• YOUR TASK: Could you please retype all of the entries exactly as they appear?

• DATA:
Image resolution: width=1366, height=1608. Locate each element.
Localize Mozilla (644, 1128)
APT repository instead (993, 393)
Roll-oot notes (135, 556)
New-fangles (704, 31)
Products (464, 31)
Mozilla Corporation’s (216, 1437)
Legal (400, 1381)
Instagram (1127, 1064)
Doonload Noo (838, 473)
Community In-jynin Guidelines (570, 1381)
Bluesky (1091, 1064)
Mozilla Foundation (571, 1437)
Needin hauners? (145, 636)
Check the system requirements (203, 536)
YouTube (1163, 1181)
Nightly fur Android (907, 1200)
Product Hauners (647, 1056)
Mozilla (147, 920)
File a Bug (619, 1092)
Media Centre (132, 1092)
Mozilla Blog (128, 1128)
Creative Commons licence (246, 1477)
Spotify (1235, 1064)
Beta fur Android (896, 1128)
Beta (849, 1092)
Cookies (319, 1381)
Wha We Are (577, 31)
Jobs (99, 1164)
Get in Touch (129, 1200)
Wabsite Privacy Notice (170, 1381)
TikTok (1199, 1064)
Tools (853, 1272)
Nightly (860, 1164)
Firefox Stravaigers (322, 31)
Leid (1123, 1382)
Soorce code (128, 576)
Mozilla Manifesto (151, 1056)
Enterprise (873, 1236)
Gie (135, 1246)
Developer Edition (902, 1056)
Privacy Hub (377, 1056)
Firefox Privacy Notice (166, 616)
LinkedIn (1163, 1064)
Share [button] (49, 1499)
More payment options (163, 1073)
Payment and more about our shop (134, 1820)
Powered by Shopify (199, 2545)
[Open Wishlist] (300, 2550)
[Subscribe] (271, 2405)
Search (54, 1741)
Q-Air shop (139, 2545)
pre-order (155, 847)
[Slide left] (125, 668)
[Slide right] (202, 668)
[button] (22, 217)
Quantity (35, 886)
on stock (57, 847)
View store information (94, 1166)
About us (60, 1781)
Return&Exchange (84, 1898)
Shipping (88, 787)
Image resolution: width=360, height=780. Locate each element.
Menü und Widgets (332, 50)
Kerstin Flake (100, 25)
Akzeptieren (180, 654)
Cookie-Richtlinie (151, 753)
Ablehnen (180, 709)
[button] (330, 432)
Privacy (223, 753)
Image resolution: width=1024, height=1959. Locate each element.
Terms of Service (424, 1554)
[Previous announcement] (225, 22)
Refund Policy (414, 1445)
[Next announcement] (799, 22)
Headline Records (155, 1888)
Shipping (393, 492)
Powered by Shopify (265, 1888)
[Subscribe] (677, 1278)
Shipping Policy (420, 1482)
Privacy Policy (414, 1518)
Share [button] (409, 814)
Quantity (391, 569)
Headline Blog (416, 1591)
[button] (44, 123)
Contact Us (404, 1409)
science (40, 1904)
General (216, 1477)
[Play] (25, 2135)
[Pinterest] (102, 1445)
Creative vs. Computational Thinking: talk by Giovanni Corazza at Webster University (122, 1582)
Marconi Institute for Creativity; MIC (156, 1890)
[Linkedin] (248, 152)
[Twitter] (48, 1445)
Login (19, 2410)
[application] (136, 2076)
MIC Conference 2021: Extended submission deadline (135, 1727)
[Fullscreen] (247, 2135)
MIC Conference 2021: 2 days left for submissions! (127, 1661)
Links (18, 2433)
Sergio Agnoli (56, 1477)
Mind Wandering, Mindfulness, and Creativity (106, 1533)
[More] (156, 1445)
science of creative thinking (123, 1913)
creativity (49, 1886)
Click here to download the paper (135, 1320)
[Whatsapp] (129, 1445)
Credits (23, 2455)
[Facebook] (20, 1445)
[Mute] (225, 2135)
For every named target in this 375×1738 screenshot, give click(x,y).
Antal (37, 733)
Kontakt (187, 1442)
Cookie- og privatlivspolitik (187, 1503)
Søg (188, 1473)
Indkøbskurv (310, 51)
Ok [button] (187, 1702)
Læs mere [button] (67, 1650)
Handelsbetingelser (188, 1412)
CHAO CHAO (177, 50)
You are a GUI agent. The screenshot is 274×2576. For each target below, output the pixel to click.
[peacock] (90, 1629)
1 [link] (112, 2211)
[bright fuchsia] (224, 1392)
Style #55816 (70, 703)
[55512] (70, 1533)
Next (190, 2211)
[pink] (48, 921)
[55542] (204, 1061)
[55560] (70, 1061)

• ANSWER SECTION:
Image resolution: width=1366, height=1608. Locate each element.
Localize Mozilla (644, 1128)
APT repository instead (993, 393)
Roll-oot notes (135, 556)
New-fangles (704, 31)
Products (464, 31)
Mozilla Corporation’s (216, 1437)
Legal (400, 1381)
Instagram (1127, 1064)
Doonload Noo (838, 473)
Community In-jynin Guidelines (570, 1381)
Bluesky (1091, 1064)
Mozilla Foundation (571, 1437)
Needin hauners? (145, 636)
Check the system requirements (203, 536)
YouTube (1163, 1181)
Nightly fur Android (907, 1200)
Product Hauners (647, 1056)
Mozilla (147, 920)
File a Bug (619, 1092)
Media Centre (132, 1092)
Mozilla Blog (128, 1128)
Creative Commons licence (246, 1477)
Spotify (1235, 1064)
Beta fur Android (896, 1128)
Beta (849, 1092)
Cookies (319, 1381)
Wha We Are (577, 31)
Jobs (99, 1164)
Get in Touch (129, 1200)
Wabsite Privacy Notice (170, 1381)
TikTok (1199, 1064)
Tools (853, 1272)
Nightly (860, 1164)
Firefox Stravaigers (322, 31)
Leid (1123, 1382)
Soorce code (128, 576)
Mozilla Manifesto (151, 1056)
Enterprise (873, 1236)
Gie (135, 1246)
Developer Edition (902, 1056)
Privacy Hub (377, 1056)
Firefox Privacy Notice (166, 616)
LinkedIn (1163, 1064)
Share [button] (49, 1499)
More payment options (163, 1073)
Payment and more about our shop (134, 1820)
Powered by Shopify (199, 2545)
[Open Wishlist] (300, 2550)
[Subscribe] (271, 2405)
Search (54, 1741)
Q-Air shop (139, 2545)
pre-order (155, 847)
[Slide left] (125, 668)
[Slide right] (202, 668)
[button] (22, 217)
Quantity (35, 886)
on stock (57, 847)
View store information (94, 1166)
About us (60, 1781)
Return&Exchange (84, 1898)
Shipping (88, 787)
Image resolution: width=360, height=780. Locate each element.
Menü und Widgets (332, 50)
Kerstin Flake (100, 25)
Akzeptieren (180, 654)
Cookie-Richtlinie (151, 753)
Ablehnen (180, 709)
[button] (330, 432)
Privacy (223, 753)
Image resolution: width=1024, height=1959. Locate each element.
Terms of Service (424, 1554)
[Previous announcement] (225, 22)
Refund Policy (414, 1445)
[Next announcement] (799, 22)
Headline Records (155, 1888)
Shipping (393, 492)
Powered by Shopify (265, 1888)
[Subscribe] (677, 1278)
Shipping Policy (420, 1482)
Privacy Policy (414, 1518)
Share [button] (409, 814)
Quantity (391, 569)
Headline Blog (416, 1591)
[button] (44, 123)
Contact Us (404, 1409)
science (40, 1904)
General (216, 1477)
[Play] (25, 2135)
[Pinterest] (102, 1445)
Creative vs. Computational Thinking: talk by Giovanni Corazza at Webster University (122, 1582)
Marconi Institute for Creativity; MIC (156, 1890)
[Linkedin] (248, 152)
[Twitter] (48, 1445)
Login (19, 2410)
[application] (136, 2076)
MIC Conference 2021: Extended submission deadline (135, 1727)
[Fullscreen] (247, 2135)
MIC Conference 2021: 2 days left for submissions! (127, 1661)
Links (18, 2433)
Sergio Agnoli (56, 1477)
Mind Wandering, Mindfulness, and Creativity (106, 1533)
[More] (156, 1445)
science of creative thinking (123, 1913)
creativity (49, 1886)
Click here to download the paper (135, 1320)
[Whatsapp] (129, 1445)
Credits (23, 2455)
[Facebook] (20, 1445)
[Mute] (225, 2135)
For every named target in this 375×1738 screenshot, give click(x,y).
Antal (37, 733)
Kontakt (187, 1442)
Cookie- og privatlivspolitik (187, 1503)
Søg (188, 1473)
Indkøbskurv (310, 51)
Ok [button] (187, 1702)
Læs mere [button] (67, 1650)
Handelsbetingelser (188, 1412)
CHAO CHAO (177, 50)
You are a GUI agent. The screenshot is 274×2576. For each target below, output the pixel to click.
[peacock] (90, 1629)
1 [link] (112, 2211)
[bright fuchsia] (224, 1392)
Style #55816 (70, 703)
[55512] (70, 1533)
Next (190, 2211)
[pink] (48, 921)
[55542] (204, 1061)
[55560] (70, 1061)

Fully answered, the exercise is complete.